Geographic clines in polymorphic traits can provide important insights into the selective pressures that drive the persistence of polymorphism as an adaptive strategy (Levins and MacArthur 1966, Takahashi 2015). For ruffed grouse, it has been suggested that there is geographic variation in color morph ratios across their range that covaries with latitude and winter conditions, although this has not been formally described (Bump et al. 1947, Rusch et al. 2020). Past authors have speculated that red and gray morphs are differently sensitive to snow cover; suggesting that there may be higher proportions of gray individuals found at more northerly latitudes whereas red individuals are more associated with southerly and coastal areas with lower snowfall (Gullion 1984, Rusch et al. 2020). There is some evidence to suggest daily ruffed grouse survival differs by season between morphs, but the relationship between winter survival by morphs and snow cover has not been tested in northern, seasonally dynamic ecosystems (but see: Gutiérrez et al. 2003).

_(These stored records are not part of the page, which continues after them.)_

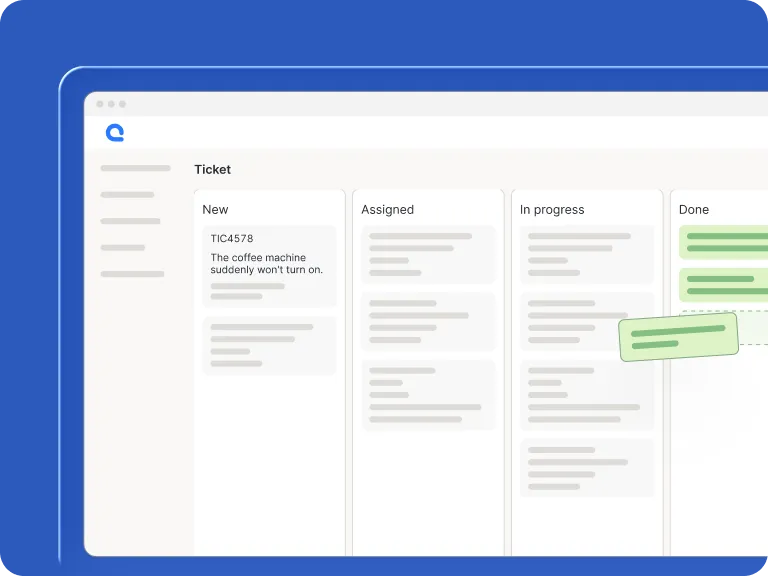Click the dashed drop placeholder in Done
Screen dimensions: 768x576
pos(753,327)
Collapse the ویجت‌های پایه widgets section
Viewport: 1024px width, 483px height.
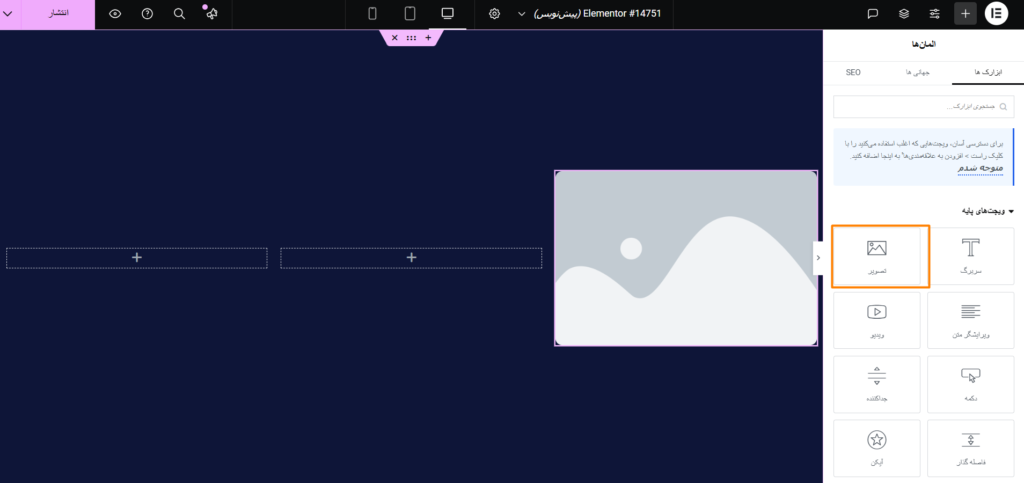tap(1010, 211)
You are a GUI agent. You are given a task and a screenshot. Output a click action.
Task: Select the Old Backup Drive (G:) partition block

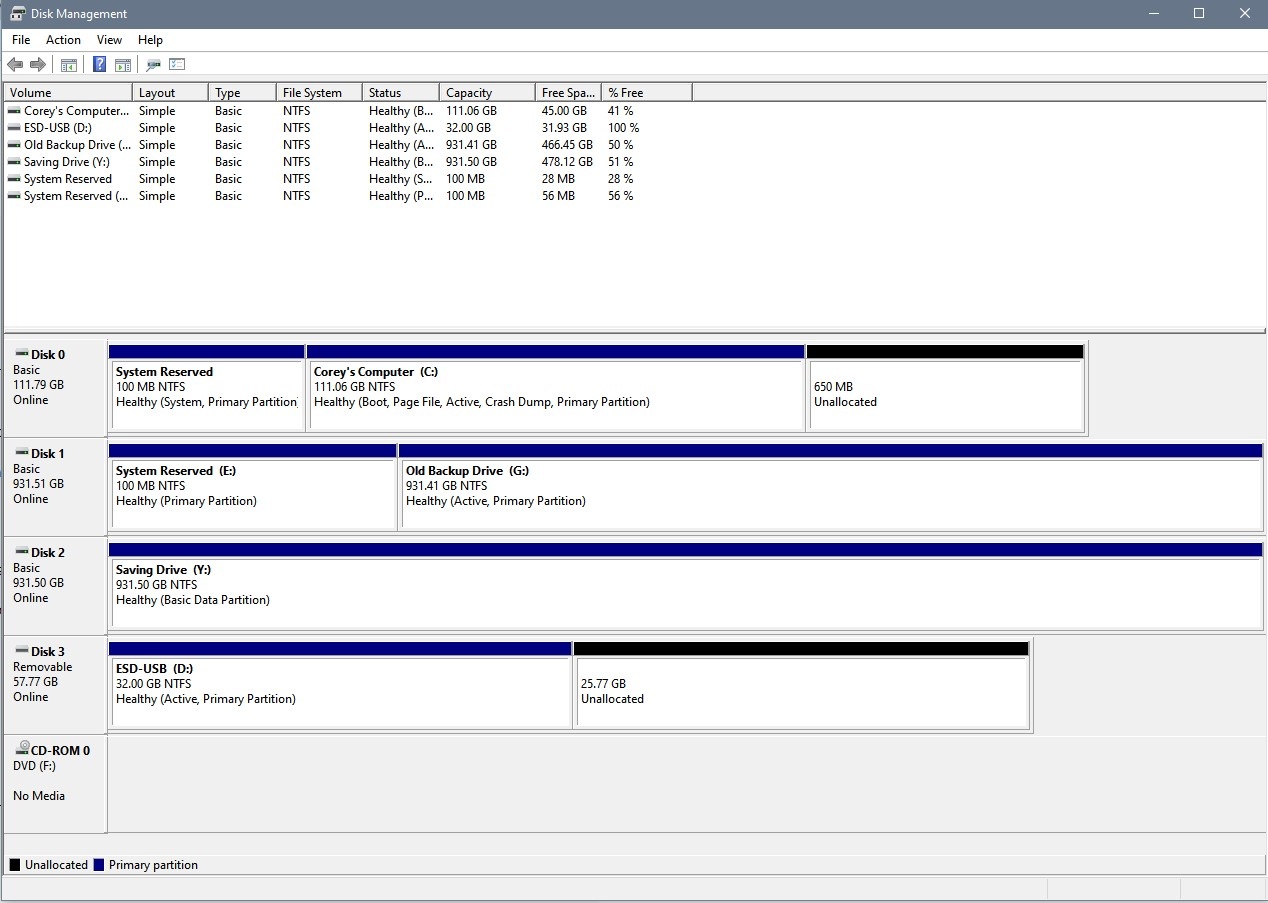(830, 488)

Ruffed grouse occupy a range of different forest types and ages but are closely associated with young successional forests (Zimmerman et al. 2009, Tirpak et al. 2010). The presence of young forest and dense cover may offset the costs of phenotypic mismatches during winter. For snowshoe hares, occupying patches of dense young aspen negated the mortality associated with phenotypic mismatch (i.e., white snowshoe hares on bare ground) (Wilson et al. 2019). In addition to this potential buffering of phenotypic mismatch by forest cover, snow presence and duration of seasonal snow cover varies across different forest cover types (Petty et al. 2015). Forest canopy cover accounts for 57% and 72% of the variance in snow accumulation and ablation, respectively (Varhola et al. 2010), and forest understory density can alter ambient temperature and solar radiation that reaches the ground, which in turn, alters snow cover depth and persistence (Lundquist et al. 2013, Petty et al. 2015).

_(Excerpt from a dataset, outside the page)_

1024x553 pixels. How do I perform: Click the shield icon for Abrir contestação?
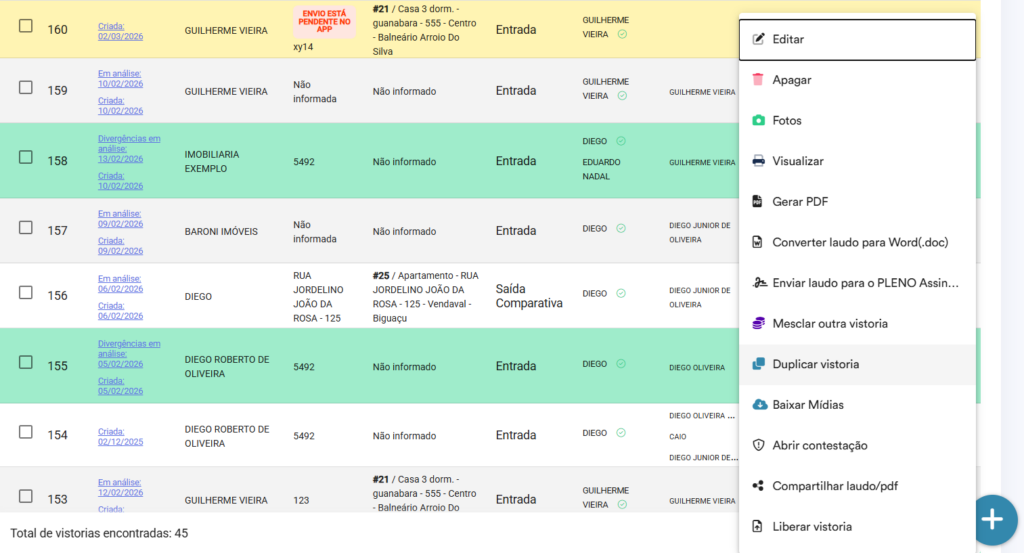click(759, 445)
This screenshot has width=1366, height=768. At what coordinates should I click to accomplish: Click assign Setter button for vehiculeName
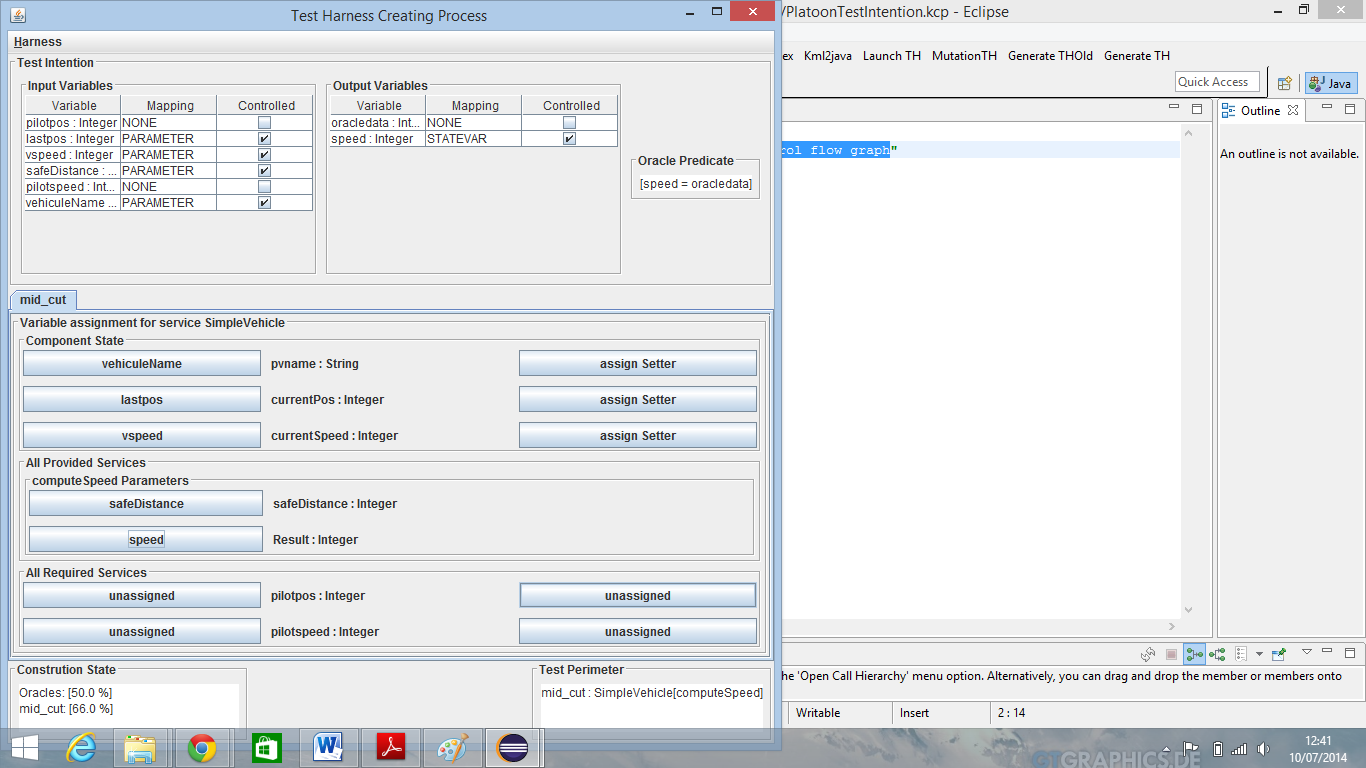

Our goal was to examine phenotype-by-environment interactions between color morph and snow cover and its role in mediating overwinter survival in ruffed grouse. We used a five-year dataset of overwinter survivorship for a population of ruffed grouse in central Wisconsin to investigate potential effects of snow cover and habitat on individual survival of ruffed grouse. We hypothesized that snow cover and habitat characteristics would differently affect red and gray morph winter survival. Under this hypothesis, we predicted that individuals who were phenotypically mismatched to the surrounding winter landscape would have lower survival. In other words, gray morphs would experience lower survival during periods with less or patchier snow cover (Fig. 1). Conversely, red morphs would experience lower survival during periods of more persistent snow cover (Fig. 1). We further predicted that the cost of phenotypic mismatch would be lower for individuals inhabiting areas of dense cover such as young aspen forest (Wilson et al. 2019).